Breve esercizio:
Rispondi a queste domande sul brano sul controllo dei prezzi:
1. Secondo il brano, quale livello dei prezzi importa specialmente alla massa?
2. Quale limite ha il calmiere, a differenza del controllo dei prezzi?
3. Che cosa deve provvedere dove non basta la limitazione dei redditi?

Estratto del testo:

====

Per tutte queste ragioni il controllo dei prezzi dev'essere anzitutto
integrale, e riflettersi sul loro livello generale senza creare squilibri
nel sistema con irragionevoli aumenti di redditi e di consumi in alcuni
settori soltanto. Importa specialmente alla massa non il livello assoluto
dei prezzi, ma quello relativo; non l'aumento ma la stabilità dei redditi.
A differenza del calmiere che limita il prezzo di alcuni beni soltanto di più largo consumo, il controllo dei prezzi dev'essere, come oggi generalmente è, diffuso, o almeno bloccare alcuni punti strategici essenziali dell'equilibrio economico: insieme con gli altri prezzi anche i redditi, come stipendi e salari, e oltre certo limite anche i profitti. E dove non basta la limitazione dei redditi e si tratta di beni insufficienti a un consumo tuttavia necessario per l'esercito in armi e pei civili, deve provvedere la limitazione diretta dei consumi, che diminuisce le domande concorrenti ai consumi pubblici di guerra e la pressione sui prezzi.
4. Il risparmio forzato degli imprenditori.

====

Voci archiviate
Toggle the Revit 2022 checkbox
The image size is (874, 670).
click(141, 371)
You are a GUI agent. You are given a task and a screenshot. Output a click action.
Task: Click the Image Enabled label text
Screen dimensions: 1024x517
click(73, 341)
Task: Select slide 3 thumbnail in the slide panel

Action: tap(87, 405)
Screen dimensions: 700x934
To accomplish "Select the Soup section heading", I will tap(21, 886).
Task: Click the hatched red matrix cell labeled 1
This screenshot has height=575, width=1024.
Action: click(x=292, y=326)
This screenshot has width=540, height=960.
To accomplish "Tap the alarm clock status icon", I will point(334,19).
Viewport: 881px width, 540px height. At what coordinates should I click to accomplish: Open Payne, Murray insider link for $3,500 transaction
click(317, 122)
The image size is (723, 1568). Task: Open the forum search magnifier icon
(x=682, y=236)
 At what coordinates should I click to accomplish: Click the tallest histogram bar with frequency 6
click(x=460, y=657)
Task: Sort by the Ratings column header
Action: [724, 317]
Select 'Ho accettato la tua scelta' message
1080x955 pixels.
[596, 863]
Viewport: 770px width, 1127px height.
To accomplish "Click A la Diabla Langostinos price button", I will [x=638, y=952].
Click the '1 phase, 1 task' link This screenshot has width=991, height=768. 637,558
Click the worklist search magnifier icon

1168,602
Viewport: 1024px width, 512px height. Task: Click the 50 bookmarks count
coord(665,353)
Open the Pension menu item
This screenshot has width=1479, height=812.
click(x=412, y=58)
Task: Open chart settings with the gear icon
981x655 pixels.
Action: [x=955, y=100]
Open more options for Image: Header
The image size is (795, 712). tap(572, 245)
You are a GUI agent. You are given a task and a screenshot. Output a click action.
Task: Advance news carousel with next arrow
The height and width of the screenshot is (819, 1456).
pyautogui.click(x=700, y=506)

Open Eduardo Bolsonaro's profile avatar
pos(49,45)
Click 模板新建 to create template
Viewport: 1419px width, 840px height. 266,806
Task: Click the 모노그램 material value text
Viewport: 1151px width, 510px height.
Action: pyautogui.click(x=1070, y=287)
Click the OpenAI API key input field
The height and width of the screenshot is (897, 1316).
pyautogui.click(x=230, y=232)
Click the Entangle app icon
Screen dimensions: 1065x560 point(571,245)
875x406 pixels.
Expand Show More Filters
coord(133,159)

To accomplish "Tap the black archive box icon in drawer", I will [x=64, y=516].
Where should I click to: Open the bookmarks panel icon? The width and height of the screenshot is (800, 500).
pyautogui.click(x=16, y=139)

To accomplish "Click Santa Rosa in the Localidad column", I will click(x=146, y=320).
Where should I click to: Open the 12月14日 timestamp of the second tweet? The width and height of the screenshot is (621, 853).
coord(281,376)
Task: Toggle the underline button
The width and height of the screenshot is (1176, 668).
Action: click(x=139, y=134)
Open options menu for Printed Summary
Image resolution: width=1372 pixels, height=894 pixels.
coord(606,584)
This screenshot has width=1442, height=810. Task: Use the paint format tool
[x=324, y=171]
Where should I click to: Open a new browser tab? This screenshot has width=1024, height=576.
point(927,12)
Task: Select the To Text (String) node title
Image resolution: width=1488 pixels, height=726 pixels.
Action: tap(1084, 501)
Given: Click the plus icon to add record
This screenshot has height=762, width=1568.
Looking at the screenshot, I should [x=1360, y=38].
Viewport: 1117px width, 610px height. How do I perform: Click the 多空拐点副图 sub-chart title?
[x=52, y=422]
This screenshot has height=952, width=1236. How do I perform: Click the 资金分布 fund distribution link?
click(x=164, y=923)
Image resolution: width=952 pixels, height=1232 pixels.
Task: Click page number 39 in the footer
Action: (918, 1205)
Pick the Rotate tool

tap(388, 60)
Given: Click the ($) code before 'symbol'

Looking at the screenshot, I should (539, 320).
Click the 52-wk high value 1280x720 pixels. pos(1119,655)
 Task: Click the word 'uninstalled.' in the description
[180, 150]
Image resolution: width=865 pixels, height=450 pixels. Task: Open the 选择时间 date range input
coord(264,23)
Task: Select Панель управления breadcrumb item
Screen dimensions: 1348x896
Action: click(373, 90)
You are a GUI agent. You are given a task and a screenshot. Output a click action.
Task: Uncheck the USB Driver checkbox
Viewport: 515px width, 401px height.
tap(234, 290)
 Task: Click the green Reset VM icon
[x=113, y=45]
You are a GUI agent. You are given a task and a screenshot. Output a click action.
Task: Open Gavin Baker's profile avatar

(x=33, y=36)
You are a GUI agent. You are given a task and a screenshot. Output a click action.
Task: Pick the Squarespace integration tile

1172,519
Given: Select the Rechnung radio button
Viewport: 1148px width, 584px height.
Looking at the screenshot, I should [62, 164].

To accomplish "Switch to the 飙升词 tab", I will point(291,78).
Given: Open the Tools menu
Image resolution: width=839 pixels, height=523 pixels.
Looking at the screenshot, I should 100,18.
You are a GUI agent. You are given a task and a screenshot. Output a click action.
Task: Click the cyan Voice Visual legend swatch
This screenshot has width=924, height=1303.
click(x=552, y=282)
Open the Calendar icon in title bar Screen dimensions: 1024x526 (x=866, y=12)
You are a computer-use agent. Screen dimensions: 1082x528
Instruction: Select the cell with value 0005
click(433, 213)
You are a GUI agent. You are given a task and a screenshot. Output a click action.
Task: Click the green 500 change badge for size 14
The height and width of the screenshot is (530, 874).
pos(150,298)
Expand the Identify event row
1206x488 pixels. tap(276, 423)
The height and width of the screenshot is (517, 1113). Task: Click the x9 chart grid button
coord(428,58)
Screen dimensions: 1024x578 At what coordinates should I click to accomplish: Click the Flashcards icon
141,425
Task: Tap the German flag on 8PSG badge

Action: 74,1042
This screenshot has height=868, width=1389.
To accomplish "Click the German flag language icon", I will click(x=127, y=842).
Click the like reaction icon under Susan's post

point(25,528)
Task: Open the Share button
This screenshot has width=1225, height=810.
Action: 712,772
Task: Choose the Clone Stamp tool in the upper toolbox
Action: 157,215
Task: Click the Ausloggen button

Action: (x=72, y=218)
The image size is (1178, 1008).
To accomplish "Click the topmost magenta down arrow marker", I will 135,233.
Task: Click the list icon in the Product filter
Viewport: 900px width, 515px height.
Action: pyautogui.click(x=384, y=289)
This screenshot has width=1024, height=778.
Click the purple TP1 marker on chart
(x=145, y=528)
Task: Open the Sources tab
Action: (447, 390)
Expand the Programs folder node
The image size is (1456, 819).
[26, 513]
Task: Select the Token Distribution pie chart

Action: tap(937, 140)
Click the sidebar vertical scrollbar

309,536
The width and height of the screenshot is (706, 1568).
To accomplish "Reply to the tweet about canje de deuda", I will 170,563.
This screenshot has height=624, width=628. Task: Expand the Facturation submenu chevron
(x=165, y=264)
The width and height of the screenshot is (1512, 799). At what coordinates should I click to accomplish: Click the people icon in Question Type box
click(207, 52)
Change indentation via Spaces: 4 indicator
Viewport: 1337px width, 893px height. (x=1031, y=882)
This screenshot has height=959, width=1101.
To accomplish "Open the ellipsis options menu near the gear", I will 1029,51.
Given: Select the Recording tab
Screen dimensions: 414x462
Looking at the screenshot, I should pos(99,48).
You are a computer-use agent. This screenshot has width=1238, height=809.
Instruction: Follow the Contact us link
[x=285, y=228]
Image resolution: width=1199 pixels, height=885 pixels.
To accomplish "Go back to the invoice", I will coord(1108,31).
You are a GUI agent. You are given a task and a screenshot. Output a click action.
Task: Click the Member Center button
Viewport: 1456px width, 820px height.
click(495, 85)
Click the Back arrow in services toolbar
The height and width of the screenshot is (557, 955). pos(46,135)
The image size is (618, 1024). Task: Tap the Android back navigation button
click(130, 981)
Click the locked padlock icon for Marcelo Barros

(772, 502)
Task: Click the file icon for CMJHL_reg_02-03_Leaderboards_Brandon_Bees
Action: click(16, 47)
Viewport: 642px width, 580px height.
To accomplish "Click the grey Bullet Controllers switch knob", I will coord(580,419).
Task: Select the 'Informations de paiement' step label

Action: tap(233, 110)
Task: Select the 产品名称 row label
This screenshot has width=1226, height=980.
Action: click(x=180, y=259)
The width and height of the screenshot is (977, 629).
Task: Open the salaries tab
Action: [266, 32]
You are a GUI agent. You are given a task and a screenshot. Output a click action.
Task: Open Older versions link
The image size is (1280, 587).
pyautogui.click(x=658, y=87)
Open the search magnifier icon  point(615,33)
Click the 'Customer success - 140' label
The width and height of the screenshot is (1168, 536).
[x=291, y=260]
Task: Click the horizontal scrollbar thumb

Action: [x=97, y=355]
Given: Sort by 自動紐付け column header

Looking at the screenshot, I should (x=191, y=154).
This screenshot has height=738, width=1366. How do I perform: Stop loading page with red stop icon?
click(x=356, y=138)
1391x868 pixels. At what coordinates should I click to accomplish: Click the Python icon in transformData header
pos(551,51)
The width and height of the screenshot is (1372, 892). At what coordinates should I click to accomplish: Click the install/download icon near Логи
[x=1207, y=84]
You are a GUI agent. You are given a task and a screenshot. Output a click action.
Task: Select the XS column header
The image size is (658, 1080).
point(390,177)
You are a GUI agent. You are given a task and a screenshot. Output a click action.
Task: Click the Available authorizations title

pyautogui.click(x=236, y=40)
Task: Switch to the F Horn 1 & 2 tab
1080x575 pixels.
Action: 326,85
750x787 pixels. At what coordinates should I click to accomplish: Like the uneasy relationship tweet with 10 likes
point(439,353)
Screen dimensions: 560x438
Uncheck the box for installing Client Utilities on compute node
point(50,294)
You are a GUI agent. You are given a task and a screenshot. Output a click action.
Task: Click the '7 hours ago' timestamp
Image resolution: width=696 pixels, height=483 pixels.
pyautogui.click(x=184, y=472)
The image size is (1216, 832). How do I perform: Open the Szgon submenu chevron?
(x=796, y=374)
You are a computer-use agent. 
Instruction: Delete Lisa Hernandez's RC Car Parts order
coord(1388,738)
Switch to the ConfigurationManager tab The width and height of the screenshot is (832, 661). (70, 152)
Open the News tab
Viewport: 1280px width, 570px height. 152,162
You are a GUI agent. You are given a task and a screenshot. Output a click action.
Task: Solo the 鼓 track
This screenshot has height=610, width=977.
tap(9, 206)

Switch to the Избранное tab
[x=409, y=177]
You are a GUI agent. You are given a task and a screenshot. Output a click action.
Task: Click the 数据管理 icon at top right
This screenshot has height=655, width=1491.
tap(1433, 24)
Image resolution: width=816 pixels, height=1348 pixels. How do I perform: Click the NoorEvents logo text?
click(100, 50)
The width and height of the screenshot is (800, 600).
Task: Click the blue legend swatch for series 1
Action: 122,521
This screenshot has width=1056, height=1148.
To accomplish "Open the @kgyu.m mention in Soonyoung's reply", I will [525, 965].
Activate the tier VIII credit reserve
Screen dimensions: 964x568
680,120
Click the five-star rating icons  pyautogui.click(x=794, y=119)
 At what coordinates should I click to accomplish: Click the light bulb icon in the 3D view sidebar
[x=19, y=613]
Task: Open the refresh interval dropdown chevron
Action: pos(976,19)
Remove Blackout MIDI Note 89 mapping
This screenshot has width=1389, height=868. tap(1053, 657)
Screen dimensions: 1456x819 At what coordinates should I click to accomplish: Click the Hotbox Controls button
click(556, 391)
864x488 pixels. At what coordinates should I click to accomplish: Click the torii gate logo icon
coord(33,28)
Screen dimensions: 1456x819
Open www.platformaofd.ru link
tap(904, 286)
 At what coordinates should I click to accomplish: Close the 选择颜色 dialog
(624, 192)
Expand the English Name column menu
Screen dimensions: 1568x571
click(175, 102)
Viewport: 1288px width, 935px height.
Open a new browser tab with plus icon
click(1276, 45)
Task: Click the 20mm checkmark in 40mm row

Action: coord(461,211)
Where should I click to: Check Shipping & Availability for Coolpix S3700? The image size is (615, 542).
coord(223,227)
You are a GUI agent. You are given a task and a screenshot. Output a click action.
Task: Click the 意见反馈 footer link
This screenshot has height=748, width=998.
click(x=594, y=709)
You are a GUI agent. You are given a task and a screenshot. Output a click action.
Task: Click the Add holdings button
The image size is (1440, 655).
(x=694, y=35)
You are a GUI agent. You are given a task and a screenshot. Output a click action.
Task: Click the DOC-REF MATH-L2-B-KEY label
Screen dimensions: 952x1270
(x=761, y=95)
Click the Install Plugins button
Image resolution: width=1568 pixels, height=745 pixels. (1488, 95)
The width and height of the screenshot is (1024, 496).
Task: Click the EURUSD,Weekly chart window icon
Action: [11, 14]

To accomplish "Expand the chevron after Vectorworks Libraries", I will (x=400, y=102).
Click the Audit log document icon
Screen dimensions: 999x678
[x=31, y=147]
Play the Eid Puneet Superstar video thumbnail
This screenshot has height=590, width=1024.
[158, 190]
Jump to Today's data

====

Risposta all'esercizio:
1. Non il livello assoluto dei prezzi, ma quello relativo.
2. Limita il prezzo soltanto di alcuni beni di più largo consumo.
3. La limitazione diretta dei consumi.